Treatment of disease is highly individualized. According to Ayurveda the thyroid function is controlled by Pitta dosha. Pitta is responsible for all of the metabolic actions carried out by the thyroid hormones. In Hypothyroidism coating by Kapha dosha and Fat dhathu prevents Pitta dosha (fire principle) in cellular level functions. Treatment principle is aimed to remove coating of Kapha dosha and Fat dhathu and thus enabling fire principle to perform in metabolism.
Concept of Agni
Agni (fire principle) is a main concept in Ayurveda. This concept is very relevant in hypothyroidism. It is considered as sacred fire in Ayurveda and is an important key to all the physiological and psychological processes in the body. It includes the digestion of food, absorption, assimilation, cellular metabolism and the regulation of hormones at the level of neurons and even beyond that. In other ways, the fire or agni principle is the cellular intelligence behind the healthy existence of a cell and organism. There are thirteen types of Agni mentioned in Ayurveda at a physical level.
- Dhatwagni 7 in number
- Bhutagni 5 in number
Jadaragni – Food ingested into the alimentary canal undergoes the digestive process and is converted into a nutritive fluid called “Rasa dhathu“. A healthy Jadaragni results in good digestion, absorption, assimilation. It burns out toxic components and helps in differentiating nutritive and waste parts from food and body tissue building units called dhathus. Samaana and apaana vayu, pachaka pitha and kledaka kapha are the principles involved in this process.

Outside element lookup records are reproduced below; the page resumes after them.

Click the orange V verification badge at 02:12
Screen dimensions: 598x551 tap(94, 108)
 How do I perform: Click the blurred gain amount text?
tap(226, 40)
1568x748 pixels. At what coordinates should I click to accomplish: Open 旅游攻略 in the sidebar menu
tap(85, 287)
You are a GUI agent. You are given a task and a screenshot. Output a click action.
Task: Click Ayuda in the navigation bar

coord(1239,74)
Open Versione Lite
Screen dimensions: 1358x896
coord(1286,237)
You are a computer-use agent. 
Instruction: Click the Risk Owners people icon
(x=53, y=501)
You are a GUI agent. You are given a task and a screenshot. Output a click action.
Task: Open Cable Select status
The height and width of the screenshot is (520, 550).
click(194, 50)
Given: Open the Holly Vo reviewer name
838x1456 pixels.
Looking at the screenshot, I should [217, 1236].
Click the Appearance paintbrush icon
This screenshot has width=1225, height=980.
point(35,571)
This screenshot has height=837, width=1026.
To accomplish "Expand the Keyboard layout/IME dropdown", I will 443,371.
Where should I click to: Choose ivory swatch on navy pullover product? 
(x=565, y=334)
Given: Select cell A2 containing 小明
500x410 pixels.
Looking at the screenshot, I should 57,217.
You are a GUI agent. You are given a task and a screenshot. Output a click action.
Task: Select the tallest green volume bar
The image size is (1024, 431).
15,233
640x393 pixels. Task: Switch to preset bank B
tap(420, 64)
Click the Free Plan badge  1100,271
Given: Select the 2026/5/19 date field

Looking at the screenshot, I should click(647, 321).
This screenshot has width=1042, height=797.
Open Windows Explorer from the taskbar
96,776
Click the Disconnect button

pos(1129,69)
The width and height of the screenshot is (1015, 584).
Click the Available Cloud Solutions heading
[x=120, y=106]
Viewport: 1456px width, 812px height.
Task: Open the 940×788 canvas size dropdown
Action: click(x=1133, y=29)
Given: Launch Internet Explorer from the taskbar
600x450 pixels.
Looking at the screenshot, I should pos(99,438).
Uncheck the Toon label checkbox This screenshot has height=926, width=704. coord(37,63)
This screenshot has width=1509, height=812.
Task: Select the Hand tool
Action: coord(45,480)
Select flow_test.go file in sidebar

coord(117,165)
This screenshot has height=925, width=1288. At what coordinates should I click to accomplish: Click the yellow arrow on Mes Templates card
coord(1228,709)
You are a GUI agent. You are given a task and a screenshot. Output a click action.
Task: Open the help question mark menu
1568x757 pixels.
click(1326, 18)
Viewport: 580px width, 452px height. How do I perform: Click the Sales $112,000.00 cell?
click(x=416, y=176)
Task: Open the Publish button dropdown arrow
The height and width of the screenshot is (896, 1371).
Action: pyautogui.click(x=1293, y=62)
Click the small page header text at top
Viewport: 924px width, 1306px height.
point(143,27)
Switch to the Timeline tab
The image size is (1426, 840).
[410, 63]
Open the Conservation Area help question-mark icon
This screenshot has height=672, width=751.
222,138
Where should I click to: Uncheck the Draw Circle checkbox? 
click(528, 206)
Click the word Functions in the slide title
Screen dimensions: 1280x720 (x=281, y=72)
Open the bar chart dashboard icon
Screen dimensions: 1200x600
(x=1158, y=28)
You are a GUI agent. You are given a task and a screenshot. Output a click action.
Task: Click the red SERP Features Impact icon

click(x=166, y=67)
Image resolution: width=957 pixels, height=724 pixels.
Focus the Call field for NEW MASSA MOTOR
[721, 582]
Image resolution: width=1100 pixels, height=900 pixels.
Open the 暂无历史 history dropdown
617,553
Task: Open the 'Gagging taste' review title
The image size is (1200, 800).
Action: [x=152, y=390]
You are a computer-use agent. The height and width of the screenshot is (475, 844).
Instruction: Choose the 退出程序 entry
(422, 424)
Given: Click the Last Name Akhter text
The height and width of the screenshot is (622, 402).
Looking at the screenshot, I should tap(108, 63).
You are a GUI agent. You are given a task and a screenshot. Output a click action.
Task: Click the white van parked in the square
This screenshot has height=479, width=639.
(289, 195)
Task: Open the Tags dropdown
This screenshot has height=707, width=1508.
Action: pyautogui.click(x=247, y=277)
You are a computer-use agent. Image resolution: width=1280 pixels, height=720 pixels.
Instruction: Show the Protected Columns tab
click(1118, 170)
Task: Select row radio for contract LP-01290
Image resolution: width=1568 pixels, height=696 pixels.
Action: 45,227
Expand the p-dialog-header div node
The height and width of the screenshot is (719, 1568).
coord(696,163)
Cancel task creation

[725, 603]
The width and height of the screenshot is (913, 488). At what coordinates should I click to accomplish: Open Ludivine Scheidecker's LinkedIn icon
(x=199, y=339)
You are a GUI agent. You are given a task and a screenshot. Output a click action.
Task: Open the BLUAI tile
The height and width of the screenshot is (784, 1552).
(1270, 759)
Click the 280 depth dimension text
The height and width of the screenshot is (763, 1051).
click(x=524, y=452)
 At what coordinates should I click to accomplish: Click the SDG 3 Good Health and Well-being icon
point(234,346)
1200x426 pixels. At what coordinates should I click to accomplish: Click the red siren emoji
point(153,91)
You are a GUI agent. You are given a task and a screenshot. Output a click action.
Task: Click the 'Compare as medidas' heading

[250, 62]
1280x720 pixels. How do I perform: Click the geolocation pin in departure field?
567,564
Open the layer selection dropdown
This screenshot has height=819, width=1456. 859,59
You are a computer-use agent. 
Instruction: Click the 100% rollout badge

Dhatwagni – Once the food has been digested through Jadaragni, the nutritive part (Ahara rasa) of food enters the dhathu (tissue) level. Digestion in the dhathu level progresses similarly. If the Ahara rasa is of poor quality, or if the dhatwagnis are poor, it generates a toxic material called ‘Ama’ which is the mother of all diseases. It blocks the srothas or subtle channels of the body, resulting in pathological changes, which result in manifestation of diseases.
Bhutagni – Bhutagni gets activated when the digested food finally reaches the sensory or most subtle level. It is responsible for the formation of the sense organs of the body. Each sensory organ is formed from combinations of the panchamahabhutas (five basic elements).